EXTRACT TO READ >>
Eating a diet rich in nuts may help to combat type 2 diabetes, new Canadian research suggests.
Two-servings of tree nuts a day appears to lower and stabilise blood sugar levels in people with the disease, according to evidence collected from 12 clinical trials.
“Tree nuts are another way people can maintain healthy blood sugar levels”
Tree nuts include most nut types, including walnuts, cashews, hazelnuts and pecans, but exclude peanuts, which are technically legumes.
Nut consumption improved two key markers of blood sugar, the results from analysing data on 450 trial participants showed.
One, the HbA1c test, measures blood sugar levels over three months. The other, the fasting glucose test, assesses blood sugar after the patient has not eaten for eight hours.
The best results were seen when nuts replaced refined carbohydrates rather than saturated fats.
A single serving of tree nuts was defined as about a quarter of a cup, or 30 grams. Participants in the clinical trials were given 56 grams of nuts a day on average.
The results of the study were published in the online journal PLOS ONE.
Dr John Sievenpiper, from St Michael’s Hospital in Toronto, who led the research, said: “Tree nuts are another way people can maintain healthy blood sugar levels in the context of a healthy dietary pattern.”
He pointed out that while nuts are high in fat, the fat is of the healthier unsaturated variety. Despite the fact that nuts can be high in calories, participants in the clinical trials did not gain weight.

SUPPLIED MATERIAL >>

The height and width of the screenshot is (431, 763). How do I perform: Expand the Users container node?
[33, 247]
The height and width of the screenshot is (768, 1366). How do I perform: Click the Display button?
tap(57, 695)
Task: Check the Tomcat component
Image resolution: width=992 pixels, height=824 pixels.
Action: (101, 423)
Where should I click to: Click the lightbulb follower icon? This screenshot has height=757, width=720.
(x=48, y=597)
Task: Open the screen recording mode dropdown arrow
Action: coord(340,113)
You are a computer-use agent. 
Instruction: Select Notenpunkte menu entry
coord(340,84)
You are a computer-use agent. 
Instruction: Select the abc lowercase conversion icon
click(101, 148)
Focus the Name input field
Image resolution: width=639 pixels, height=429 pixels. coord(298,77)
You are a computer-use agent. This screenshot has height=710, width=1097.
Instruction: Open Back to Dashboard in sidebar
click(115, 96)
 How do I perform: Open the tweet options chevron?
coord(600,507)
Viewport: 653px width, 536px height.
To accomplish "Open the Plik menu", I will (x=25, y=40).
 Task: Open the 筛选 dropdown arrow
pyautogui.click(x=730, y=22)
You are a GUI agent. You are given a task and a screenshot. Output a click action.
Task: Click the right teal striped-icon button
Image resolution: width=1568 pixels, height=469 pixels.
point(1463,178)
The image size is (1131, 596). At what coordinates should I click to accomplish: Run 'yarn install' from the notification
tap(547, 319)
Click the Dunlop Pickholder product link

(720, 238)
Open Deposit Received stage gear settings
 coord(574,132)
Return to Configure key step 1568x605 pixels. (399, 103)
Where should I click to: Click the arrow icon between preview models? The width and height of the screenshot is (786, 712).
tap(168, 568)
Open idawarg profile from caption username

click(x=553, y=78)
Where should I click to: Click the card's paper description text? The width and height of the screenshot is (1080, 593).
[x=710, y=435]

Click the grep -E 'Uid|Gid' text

TRY IT >> In the text on tree nuts and type 2 diabetes, how many grams of nuts a day were participants in the clinical trials given on average?

THE ANSWER >> 56 grams a day.